We will discuss null and alternative hypotheses in a later chapter.

Hypotheses as Structured Guesses#

A hypothesis is a formal educated guess about how changing an input affects an outcome:

If we increase study time, exam scores will increase.

If we reduce friction during checkout, purchases will increase.

Hypotheses do not guarantee truth; they merely propose a relationship worth testing. Good hypotheses are directional (predict how things move), falsifiable (can be wrong), and relevant (connected to the decision at hand).

In data science, hypotheses often serve a practical purpose: they tell us what data to collect and what comparisons matter.

(II) Variables & Outcomes#

Once we have a research question, the next step is to identify the key components of the experiment: what we change, what we control, and what we measure. In experimental design, these are captured through different type of variables and outcomes.

**(a) Control vs. Treatment/Experiemental **

An experiment typically compares:

Control group: receives the baseline experience
Treatment group: receives the new feature or intervention

Differences in outcomes indicate whether the treatment has an effect.

(b) Independent vs. Dependent Variables

In experiements, we identify the variables:

What will be changed or manipulated? (the independent variable)
What will be measured? (the dependent variable)

Example: If a streaming service wants to see if thumbnail style affects user engagement, the thumbnail is the independent variable and engagement (measured as CTR, watch time, or retention) is the dependent variable.

Figure 3. Example diagram showing a comparative setup (e.g., two groups under different conditions or phases of a study). Source: Khan Academy (cdn.kastatic.org)

This mapping matters because a poorly defined outcome leads to wasted experimentation. If you do not know what “better” means, no experiment can tell you what to do.

(c) Metrics / Evaluation Criteria:

Experiments require measurable outcomes; such as:

Click-through rate (CTR)
Revenue
Time on task
Error rate
Completion rate

Good metrics align with the decision being made. And Evaluation Criteria focus on how we quantify success (e.g., revenue per user, conversion rate, latency, retention rate).

In data science, outcomes often relate to optimization goals. For example:

A retailer might measure conversion rate to see if discounts increase sales.
A streaming platform might measure watch time to test a new recommendation algorithm.
A telecom company might measure churn rate to evaluate a loyalty program.

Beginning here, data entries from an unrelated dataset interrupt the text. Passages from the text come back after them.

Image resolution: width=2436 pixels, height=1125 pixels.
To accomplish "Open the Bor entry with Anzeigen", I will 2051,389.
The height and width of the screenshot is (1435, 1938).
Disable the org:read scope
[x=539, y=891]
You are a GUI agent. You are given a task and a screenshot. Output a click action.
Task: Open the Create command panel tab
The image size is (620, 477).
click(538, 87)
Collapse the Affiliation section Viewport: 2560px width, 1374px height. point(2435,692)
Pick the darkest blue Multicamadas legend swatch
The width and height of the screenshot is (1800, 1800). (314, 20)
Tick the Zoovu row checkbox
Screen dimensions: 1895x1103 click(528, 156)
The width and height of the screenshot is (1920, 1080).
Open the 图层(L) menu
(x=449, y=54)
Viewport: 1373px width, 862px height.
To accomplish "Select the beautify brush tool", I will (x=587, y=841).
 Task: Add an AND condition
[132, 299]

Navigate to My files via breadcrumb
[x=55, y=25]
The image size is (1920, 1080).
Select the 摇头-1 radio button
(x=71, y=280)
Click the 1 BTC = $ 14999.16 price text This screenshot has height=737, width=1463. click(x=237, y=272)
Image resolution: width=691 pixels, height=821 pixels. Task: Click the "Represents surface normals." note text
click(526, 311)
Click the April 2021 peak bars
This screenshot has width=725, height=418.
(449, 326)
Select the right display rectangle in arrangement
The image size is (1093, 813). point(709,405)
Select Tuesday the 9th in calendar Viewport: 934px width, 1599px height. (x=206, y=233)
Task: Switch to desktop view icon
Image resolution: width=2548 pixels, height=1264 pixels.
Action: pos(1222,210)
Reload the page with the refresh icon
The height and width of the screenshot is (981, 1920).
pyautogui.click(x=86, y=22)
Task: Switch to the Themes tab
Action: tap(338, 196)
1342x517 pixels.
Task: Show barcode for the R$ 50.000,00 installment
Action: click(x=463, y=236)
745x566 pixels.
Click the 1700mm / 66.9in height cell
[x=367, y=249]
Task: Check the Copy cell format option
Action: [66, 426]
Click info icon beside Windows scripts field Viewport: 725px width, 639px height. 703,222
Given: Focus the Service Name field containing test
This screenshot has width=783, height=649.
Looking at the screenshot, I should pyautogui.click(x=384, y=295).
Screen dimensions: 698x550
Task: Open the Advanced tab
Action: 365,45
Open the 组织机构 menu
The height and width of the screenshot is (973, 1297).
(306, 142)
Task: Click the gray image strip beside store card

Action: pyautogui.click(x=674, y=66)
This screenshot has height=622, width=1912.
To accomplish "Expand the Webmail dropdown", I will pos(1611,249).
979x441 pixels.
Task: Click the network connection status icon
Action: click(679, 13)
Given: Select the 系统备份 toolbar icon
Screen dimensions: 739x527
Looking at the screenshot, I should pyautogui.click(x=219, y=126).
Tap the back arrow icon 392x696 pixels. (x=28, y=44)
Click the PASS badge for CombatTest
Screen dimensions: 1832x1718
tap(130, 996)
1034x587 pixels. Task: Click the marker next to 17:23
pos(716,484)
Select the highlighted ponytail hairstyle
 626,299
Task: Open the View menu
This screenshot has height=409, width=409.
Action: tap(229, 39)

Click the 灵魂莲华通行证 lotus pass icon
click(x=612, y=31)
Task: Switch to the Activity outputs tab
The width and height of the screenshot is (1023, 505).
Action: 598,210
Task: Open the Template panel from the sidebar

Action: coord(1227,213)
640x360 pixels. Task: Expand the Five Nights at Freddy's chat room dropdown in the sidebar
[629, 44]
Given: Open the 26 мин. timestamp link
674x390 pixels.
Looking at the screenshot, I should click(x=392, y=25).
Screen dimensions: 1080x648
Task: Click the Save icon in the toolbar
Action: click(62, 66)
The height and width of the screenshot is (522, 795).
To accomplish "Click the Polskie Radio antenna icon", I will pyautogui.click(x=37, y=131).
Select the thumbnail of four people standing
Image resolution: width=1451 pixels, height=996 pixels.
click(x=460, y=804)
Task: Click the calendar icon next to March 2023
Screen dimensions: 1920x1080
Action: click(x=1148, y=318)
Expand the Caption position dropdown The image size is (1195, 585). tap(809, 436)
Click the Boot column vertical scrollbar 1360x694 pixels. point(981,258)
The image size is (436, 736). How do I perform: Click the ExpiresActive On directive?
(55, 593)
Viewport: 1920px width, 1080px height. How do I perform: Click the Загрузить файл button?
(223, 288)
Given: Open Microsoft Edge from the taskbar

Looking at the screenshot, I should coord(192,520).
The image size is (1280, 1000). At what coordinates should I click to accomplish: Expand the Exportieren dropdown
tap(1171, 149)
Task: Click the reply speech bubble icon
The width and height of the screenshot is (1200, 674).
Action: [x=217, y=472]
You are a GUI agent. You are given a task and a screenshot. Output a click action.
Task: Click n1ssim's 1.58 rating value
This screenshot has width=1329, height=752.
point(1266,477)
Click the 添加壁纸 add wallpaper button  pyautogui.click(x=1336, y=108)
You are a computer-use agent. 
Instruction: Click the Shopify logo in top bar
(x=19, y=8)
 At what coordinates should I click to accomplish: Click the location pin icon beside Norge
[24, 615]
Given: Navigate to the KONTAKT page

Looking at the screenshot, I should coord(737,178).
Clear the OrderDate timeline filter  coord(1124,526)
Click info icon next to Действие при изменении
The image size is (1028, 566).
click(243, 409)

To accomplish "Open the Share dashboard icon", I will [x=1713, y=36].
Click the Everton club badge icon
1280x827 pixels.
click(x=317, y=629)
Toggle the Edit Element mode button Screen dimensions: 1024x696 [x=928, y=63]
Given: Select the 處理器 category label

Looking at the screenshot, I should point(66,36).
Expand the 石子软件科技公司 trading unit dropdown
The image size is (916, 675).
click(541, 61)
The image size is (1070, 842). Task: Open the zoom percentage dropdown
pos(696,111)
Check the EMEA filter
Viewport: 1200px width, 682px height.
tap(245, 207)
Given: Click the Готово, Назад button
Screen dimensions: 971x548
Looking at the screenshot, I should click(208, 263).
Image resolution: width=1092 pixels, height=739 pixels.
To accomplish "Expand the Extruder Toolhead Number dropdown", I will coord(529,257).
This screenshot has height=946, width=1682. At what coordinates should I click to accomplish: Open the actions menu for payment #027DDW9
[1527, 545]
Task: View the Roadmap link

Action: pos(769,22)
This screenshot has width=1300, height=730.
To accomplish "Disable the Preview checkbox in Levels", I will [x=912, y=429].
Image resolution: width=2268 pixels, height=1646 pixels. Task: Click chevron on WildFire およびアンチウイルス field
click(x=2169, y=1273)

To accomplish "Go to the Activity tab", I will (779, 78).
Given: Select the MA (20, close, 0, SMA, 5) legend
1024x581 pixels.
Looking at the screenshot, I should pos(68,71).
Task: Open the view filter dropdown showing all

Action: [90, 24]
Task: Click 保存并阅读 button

Clearly defining variables and outcomes ensures that the experiment answers the original question and that results can be compared fairly across different groups.

Example: A/B Testing: The Data Science Workhorse#

In industry, the most widely used form of experimentation is A/B testing, where two variants (A = control, B = treatment) are compared.

Examples:

Netflix tests thumbnail images
Amazon tests pricing or layouts
LinkedIn tests recommendation algorithms
TikTok tests ranking models
Meta tests news feed ranking features

What makes A/B testing powerful is its simplicity and scalability, large digital platforms run thousands of concurrent experiments every year.

Practical Example:

Imagine a food delivery app wondering whether offering free delivery for first-time buyers increases conversions.

Control: Users see standard delivery fee.
Treatment: Users see free delivery offer.
Outcome metric: Conversion rate on first purchase.

If the treatment produces a statistically significant increase, the company has evidence to roll it out widely. This logic appears almost everywhere; in UX design, pricing, logistics, healthcare, and public policy.